Coach Stitz knew the elder Reif well and remembers many times he and his friends would be playing soccer games at Herring Run Park or elsewhere in the community, and they’d eventually notice him there.
“(You’d) see Mr. Bernie and … his friends at the game,” Stitz said. “(When you) see those guys down there with Mr. Bernie, you wanted to show him how good you were.”
Chris Reif, Bernie’s son, adds an interesting twist to the rivalry.
When asked if he rooted for the team his dad coached (Curley) or the one he played for (Calvert Hall), Reif gave a playful grin and answered that it was the latter. Still, though, watching this game with a trophy named in his father’s honor clearly meant so much to him.
“It’s such a great game, what it means to the schools,” said Reif, who went on to star for the University of Connecticut when it was a national power. “It’s good for soccer – soccer wins. My mom just turned 90, and when my dad passed, and they renamed it, it was such an honor.”
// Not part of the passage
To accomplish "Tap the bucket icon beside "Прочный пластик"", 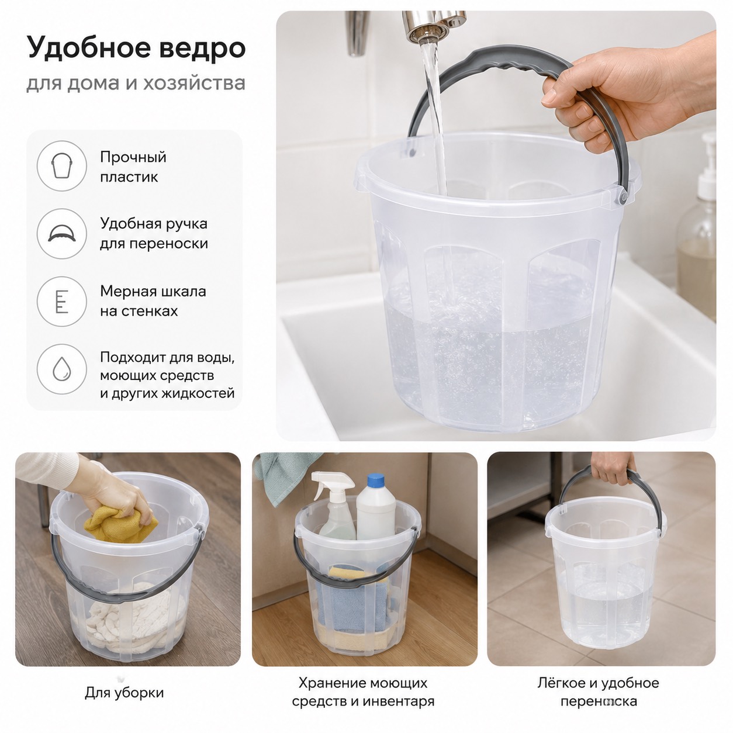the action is [x=61, y=166].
The 5-1 romp gave Curley an 8-7-1 lead in the Alumni Cup series.
Calvert Hall coach Rich Zinkand loves the unique bond between the two schools, one which has grown over time. He and Stitz played college soccer together at Towson University, were in each other’s weddings, and even had Chris Reif as an assistant coach in college.
Zinkand also remembers how so much goes back to the man the cup is named for now.
“Mr. Bernie used to be at every game when I was playing club ball,” Zinkand said. “Just a great guy and was a big supporter of the soccer community.”
Pat Richardson remembers playing for Bernie Reif on Curley’s 1968 championship team and said that bragging rights make the rivalry fun because it’s about bragging rights. That’s why Zinkand gave a rueful grin when realizing the Cardinals were going to give up the trophy which sat behind their bench during this contest.
“If I come over here for anything, I’ll just take a look at it,” he said with a smile.